Incidents which have been publicized include the 1991 Tailhook scandal, the 1996 Aberdeen scandal, the 2003 U.S. Air Force Academy sexual assault scandal, and the 2009-12 United States Air Force Basic Training scandal. In an attempt to deal with this problem, the Department of Defense issued the Department of Defense Sexual Assault Response policy. A provision in the 2004 National Defense Authorization Act required investigation and reporting regarding sexual harassment and assault at the United States military academies. A report published in The New York Times in March 2007, which surveyed women soldiers' experience in the Iraq War, showed high rates of post traumatic stress syndrome resulting from the combination of combat stress and sexual assault. Of the female veterans from Iraq and Afghanistan who have visited a Veterans Affairs (VA) facility, 15% have screened positive for military sexual trauma.
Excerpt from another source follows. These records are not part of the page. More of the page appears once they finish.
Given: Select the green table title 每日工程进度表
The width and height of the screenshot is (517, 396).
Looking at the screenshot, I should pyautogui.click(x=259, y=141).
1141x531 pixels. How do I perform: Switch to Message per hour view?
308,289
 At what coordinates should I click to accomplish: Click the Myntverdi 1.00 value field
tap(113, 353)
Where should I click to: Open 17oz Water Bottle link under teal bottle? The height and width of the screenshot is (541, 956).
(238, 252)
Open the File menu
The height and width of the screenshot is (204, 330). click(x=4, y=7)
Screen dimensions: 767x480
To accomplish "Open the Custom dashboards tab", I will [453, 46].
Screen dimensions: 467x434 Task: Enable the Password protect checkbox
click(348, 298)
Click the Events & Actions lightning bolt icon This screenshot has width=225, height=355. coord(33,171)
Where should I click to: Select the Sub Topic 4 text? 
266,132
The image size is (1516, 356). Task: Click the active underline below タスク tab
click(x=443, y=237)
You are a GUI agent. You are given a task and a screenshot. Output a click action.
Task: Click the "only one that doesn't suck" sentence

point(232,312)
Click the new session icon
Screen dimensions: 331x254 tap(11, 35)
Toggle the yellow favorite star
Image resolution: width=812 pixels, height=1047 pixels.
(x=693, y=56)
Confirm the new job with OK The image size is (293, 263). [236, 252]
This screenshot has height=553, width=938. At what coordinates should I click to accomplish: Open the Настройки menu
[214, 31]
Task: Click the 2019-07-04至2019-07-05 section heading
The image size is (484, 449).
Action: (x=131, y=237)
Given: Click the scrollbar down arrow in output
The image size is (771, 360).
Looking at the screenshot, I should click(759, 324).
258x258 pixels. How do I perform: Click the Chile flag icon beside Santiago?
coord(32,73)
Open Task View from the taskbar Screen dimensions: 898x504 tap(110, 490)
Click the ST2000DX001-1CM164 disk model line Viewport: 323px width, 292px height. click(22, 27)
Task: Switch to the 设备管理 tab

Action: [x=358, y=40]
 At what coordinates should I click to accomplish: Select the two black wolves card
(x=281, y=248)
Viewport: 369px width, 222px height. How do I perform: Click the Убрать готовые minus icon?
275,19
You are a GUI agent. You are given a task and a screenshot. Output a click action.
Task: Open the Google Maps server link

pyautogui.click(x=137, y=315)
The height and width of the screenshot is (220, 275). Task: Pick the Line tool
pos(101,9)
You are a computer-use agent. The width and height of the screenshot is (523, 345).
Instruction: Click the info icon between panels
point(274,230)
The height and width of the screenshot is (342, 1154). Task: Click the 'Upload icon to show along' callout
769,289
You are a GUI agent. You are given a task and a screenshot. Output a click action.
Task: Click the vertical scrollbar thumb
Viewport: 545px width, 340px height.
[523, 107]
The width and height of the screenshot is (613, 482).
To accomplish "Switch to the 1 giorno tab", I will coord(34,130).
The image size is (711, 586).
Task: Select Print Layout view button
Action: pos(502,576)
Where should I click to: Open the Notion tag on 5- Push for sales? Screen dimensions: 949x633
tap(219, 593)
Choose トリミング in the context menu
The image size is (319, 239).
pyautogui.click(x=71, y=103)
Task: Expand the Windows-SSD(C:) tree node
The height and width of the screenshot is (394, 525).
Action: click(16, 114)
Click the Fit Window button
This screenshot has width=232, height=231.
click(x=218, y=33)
Women veterans who have been subjected to both sexual and physical assault are more likely to have chronic health issues and significantly lower quality of life in terms of their health more than 10 years after completing active duty. In one study, women veterans detailed how traumatic experiences such as sexual assaults from peers and supervisors and the subsequent lack of support after these incidents contributed to their decision for premature separation from military service. Many of these women see these experiences as robbing them of promised opportunities when they enlisted, and feel betrayed when the military's handling of their sexual assault cases resulted in them having to continue to work with the perpetrator. Another article suggests that women in the military might have worse consequences of reporting Intimate Partner Violence (IPV) and find increased difficulty in prosecuting perpetrators due to the nature of military service. It has been proposed that military commanders who handle sexual assault cases be sensitized to the dynamics and impacts of IPV in order to lessen secondary victimization of women and provide a greater social support system for women who experience IPV in the military.

== Context ==

Sexual misconduct, including harassment and assault, is a pervasive problem in militaries worldwide. It affects women disproportionately, particularly younger women and girls. Other groups at high risk include partners of personnel, child cadets, and military detainees.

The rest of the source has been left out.